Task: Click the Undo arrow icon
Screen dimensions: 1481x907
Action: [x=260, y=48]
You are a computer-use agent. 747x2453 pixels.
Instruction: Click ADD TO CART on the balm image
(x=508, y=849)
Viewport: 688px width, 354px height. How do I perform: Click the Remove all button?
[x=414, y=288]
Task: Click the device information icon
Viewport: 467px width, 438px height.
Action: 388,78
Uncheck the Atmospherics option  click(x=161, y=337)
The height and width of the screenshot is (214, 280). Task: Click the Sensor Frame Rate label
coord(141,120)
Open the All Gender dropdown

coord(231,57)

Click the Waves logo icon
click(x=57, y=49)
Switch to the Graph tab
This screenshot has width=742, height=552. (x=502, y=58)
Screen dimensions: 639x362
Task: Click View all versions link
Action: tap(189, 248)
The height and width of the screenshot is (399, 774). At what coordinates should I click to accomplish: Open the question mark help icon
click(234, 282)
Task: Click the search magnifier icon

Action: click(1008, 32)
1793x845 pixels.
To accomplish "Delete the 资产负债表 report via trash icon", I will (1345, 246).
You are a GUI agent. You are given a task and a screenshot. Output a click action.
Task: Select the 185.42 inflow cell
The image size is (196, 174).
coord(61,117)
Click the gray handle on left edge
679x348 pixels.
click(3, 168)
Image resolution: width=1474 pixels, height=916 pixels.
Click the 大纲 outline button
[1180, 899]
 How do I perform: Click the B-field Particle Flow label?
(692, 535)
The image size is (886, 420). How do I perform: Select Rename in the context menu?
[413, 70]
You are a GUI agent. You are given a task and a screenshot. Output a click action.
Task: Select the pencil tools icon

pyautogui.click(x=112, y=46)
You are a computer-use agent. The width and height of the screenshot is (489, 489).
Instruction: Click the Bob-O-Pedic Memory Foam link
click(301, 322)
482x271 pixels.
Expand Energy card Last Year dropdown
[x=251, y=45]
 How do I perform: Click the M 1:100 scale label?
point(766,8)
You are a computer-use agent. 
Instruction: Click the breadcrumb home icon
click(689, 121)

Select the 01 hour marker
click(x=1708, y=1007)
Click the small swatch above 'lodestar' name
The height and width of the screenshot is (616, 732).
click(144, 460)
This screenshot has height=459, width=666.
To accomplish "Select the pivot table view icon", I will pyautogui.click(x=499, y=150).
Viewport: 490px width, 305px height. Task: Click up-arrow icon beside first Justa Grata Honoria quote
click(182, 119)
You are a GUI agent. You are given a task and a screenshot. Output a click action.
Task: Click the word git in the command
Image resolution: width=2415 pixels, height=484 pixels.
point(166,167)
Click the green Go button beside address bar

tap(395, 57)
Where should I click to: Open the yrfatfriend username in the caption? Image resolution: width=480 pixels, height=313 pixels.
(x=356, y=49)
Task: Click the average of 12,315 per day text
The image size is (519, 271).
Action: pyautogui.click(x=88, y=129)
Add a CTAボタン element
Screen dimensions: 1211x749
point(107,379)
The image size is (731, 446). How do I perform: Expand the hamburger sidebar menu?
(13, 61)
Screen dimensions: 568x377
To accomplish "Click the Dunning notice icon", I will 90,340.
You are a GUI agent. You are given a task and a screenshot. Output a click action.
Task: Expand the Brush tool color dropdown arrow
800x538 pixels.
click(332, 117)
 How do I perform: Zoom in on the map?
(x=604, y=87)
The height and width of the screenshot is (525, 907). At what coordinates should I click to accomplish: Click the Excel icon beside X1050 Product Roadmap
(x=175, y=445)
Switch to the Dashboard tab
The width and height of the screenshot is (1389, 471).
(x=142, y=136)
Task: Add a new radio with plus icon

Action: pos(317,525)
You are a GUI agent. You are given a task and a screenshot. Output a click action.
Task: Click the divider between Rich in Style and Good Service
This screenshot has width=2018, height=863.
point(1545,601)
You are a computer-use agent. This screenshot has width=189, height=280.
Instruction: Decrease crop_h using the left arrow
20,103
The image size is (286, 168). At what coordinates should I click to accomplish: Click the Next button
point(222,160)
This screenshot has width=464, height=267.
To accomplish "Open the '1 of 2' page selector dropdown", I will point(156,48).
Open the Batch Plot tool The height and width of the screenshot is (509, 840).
= = = =
## Exercise
Reproduce all of the lines above verbatim, without any alteration.

## Written answer
Task: Click the Undo arrow icon
Screen dimensions: 1481x907
Action: [x=260, y=48]
You are a computer-use agent. 747x2453 pixels.
Instruction: Click ADD TO CART on the balm image
(x=508, y=849)
Viewport: 688px width, 354px height. How do I perform: Click the Remove all button?
[x=414, y=288]
Task: Click the device information icon
Viewport: 467px width, 438px height.
Action: 388,78
Uncheck the Atmospherics option  click(x=161, y=337)
The height and width of the screenshot is (214, 280). Task: Click the Sensor Frame Rate label
coord(141,120)
Open the All Gender dropdown

coord(231,57)

Click the Waves logo icon
click(x=57, y=49)
Switch to the Graph tab
This screenshot has width=742, height=552. (x=502, y=58)
Screen dimensions: 639x362
Task: Click View all versions link
Action: tap(189, 248)
The height and width of the screenshot is (399, 774). At what coordinates should I click to accomplish: Open the question mark help icon
click(234, 282)
Task: Click the search magnifier icon

Action: click(1008, 32)
1793x845 pixels.
To accomplish "Delete the 资产负债表 report via trash icon", I will (1345, 246).
You are a GUI agent. You are given a task and a screenshot. Output a click action.
Task: Select the 185.42 inflow cell
The image size is (196, 174).
coord(61,117)
Click the gray handle on left edge
679x348 pixels.
click(3, 168)
Image resolution: width=1474 pixels, height=916 pixels.
Click the 大纲 outline button
[1180, 899]
 How do I perform: Click the B-field Particle Flow label?
(692, 535)
The image size is (886, 420). How do I perform: Select Rename in the context menu?
[413, 70]
You are a GUI agent. You are given a task and a screenshot. Output a click action.
Task: Select the pencil tools icon

pyautogui.click(x=112, y=46)
You are a computer-use agent. The width and height of the screenshot is (489, 489).
Instruction: Click the Bob-O-Pedic Memory Foam link
click(301, 322)
482x271 pixels.
Expand Energy card Last Year dropdown
[x=251, y=45]
 How do I perform: Click the M 1:100 scale label?
point(766,8)
You are a computer-use agent. 
Instruction: Click the breadcrumb home icon
click(689, 121)

Select the 01 hour marker
click(x=1708, y=1007)
Click the small swatch above 'lodestar' name
The height and width of the screenshot is (616, 732).
click(144, 460)
This screenshot has height=459, width=666.
To accomplish "Select the pivot table view icon", I will pyautogui.click(x=499, y=150).
Viewport: 490px width, 305px height. Task: Click up-arrow icon beside first Justa Grata Honoria quote
click(182, 119)
You are a GUI agent. You are given a task and a screenshot. Output a click action.
Task: Click the word git in the command
Image resolution: width=2415 pixels, height=484 pixels.
point(166,167)
Click the green Go button beside address bar

tap(395, 57)
Where should I click to: Open the yrfatfriend username in the caption? Image resolution: width=480 pixels, height=313 pixels.
(x=356, y=49)
Task: Click the average of 12,315 per day text
The image size is (519, 271).
Action: pyautogui.click(x=88, y=129)
Add a CTAボタン element
Screen dimensions: 1211x749
point(107,379)
The image size is (731, 446). How do I perform: Expand the hamburger sidebar menu?
(13, 61)
Screen dimensions: 568x377
To accomplish "Click the Dunning notice icon", I will 90,340.
You are a GUI agent. You are given a task and a screenshot. Output a click action.
Task: Expand the Brush tool color dropdown arrow
800x538 pixels.
click(332, 117)
 How do I perform: Zoom in on the map?
(x=604, y=87)
The height and width of the screenshot is (525, 907). At what coordinates should I click to accomplish: Click the Excel icon beside X1050 Product Roadmap
(x=175, y=445)
Switch to the Dashboard tab
The width and height of the screenshot is (1389, 471).
(x=142, y=136)
Task: Add a new radio with plus icon

Action: pos(317,525)
You are a GUI agent. You are given a task and a screenshot. Output a click action.
Task: Click the divider between Rich in Style and Good Service
This screenshot has width=2018, height=863.
point(1545,601)
You are a computer-use agent. This screenshot has width=189, height=280.
Instruction: Decrease crop_h using the left arrow
20,103
The image size is (286, 168). At what coordinates should I click to accomplish: Click the Next button
point(222,160)
This screenshot has width=464, height=267.
To accomplish "Open the '1 of 2' page selector dropdown", I will point(156,48).
Open the Batch Plot tool The height and width of the screenshot is (509, 840).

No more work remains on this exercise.